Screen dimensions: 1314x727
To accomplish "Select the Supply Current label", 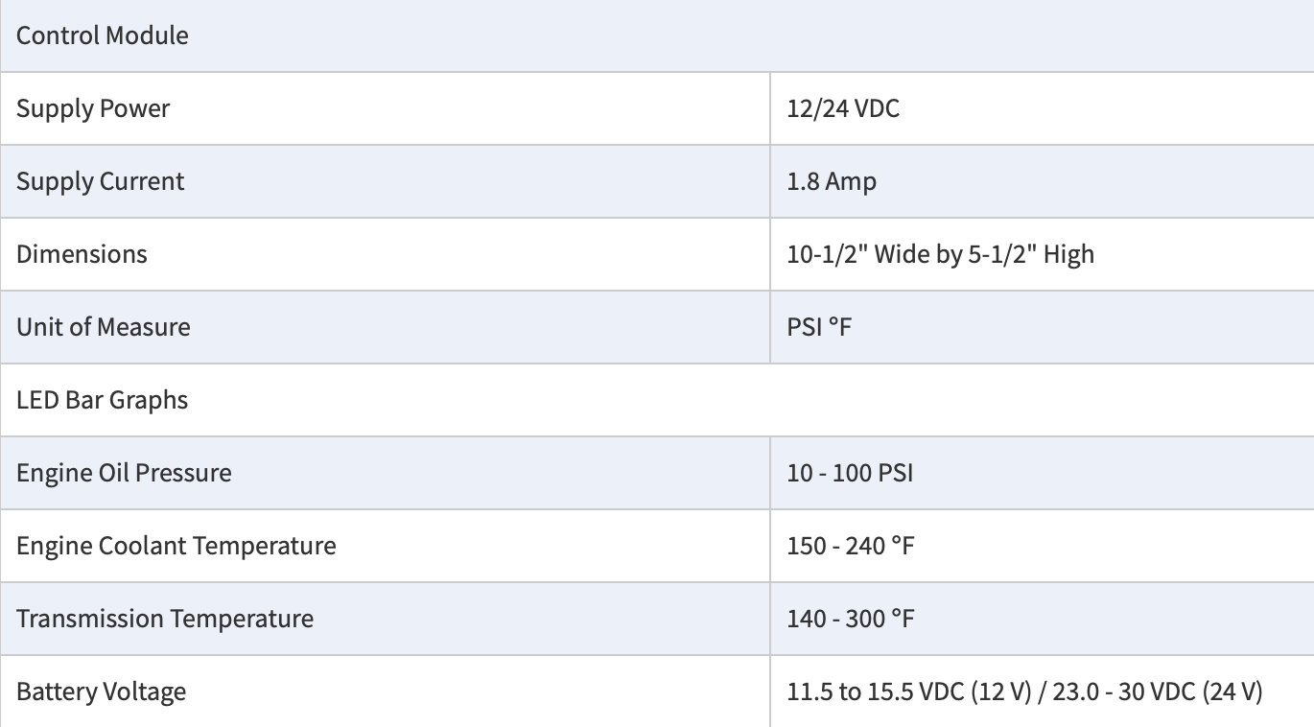I will [101, 181].
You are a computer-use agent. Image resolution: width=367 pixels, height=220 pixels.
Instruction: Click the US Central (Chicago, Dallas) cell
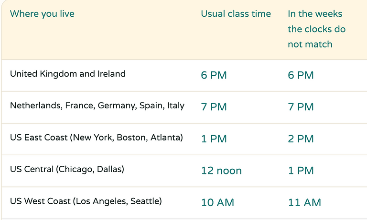click(67, 169)
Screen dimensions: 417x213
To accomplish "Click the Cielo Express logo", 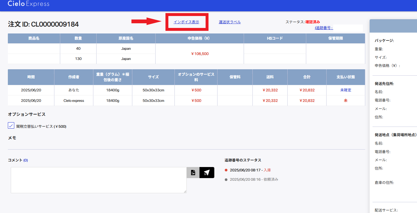I will tap(28, 4).
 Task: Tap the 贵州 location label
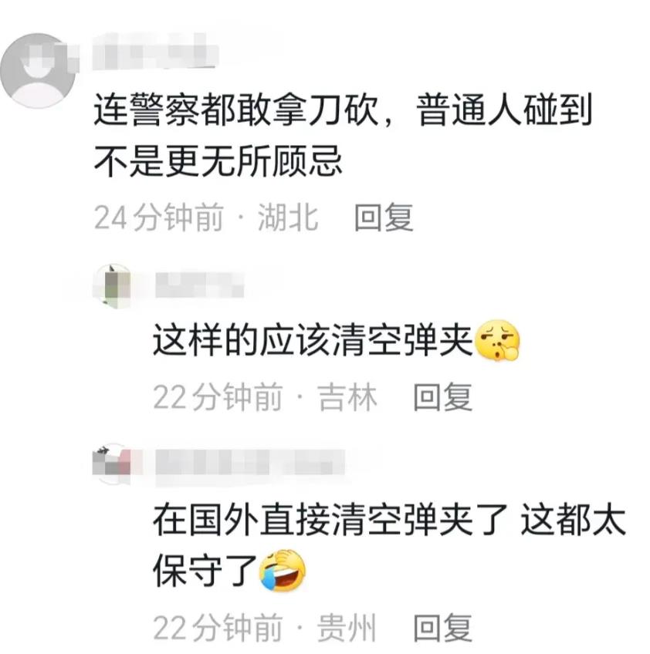347,628
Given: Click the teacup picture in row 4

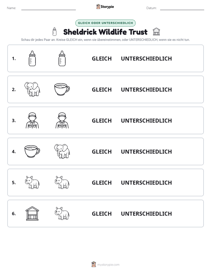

■ ■ ■ ■ ■

> _Work item_:
Find each line holding the string "dimensions" in the listing above, then copy it.

> _Exercise response_:
Screen dimensions: 1314x727
Screen dimensions: 417x213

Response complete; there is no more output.